**EXTRACTED TEXT**:
^^^^^^^^
ANOTHER KIND OF FREEDOM


I grew up with more freedom than most kids.  I was a product of benign neglect, a middle child with divorced and absent parents.  If there was something urgent that we needed, my older sister was the "parent" obliged to get it done.  Beyond that slightly-older sibling, I was more-or-less alone out in the world.

Recently, I ran into a man I’d barely known as a kid.  In 1970, we’d gone to the same grade school, and now forty-some years later, he regaled me with stories of how he, and his creepy eighth-grade buddies, used to window-peep at my old house.  That boy, who grew up to be a lawyer, didn’t seem to have a clue how offensive that confession was to his once-victim, the child inside that house unaware that she was watched.   If he had, he wouldn’t have told it as a joke.     

When he’d finally finished laughing, he asked with odd sincerity: “So what happened to your parents?  Why didn’t you have parents?”

I didn’t ask if he had parents.  Of course, I knew that he had parents, and apparently HIS parents let him window-peep at night.

Here’s what he really meant to say when he’d finished his strange story, (I’m a writer; I know subtext):  If your parents had been home, we wouldn’t have lurked outside your house.  In other words, three girls without their parents attracted adolescent voyeurs. Somehow it was a violation we deserved.
^^^^^^^^
**TASK DETAILS**:
Please say whether each statement agrees with the essay above, answering yes or no and quoting the deciding words: (a) The narrator was the oldest child in the family. (b) The man who told the window-peeping stories grew up to be a lawyer. (c) The narrator asked the man whether he had parents.

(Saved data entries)
^^^^^^^^
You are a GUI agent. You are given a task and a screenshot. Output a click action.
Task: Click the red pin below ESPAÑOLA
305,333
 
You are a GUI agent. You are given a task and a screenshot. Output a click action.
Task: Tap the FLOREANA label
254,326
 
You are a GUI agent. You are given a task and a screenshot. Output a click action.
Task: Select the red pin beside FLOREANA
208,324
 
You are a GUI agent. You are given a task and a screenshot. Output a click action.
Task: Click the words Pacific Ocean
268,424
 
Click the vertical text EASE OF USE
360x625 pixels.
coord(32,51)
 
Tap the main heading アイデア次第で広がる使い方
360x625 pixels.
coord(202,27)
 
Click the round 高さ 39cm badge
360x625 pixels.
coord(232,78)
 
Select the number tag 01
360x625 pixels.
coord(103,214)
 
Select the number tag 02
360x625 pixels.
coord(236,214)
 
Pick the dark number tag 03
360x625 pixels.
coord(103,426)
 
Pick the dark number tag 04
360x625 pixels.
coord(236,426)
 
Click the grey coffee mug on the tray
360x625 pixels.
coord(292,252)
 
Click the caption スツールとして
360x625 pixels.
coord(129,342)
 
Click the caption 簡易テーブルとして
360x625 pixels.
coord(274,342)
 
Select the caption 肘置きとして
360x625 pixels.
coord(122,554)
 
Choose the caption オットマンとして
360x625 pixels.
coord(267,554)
^^^^^^^^
**CORRECT OUTPUT**:
(a) No: "a middle child with divorced and absent parents"
(b) Yes: "That boy, who grew up to be a lawyer"
(c) No: "I didn’t ask if he had parents."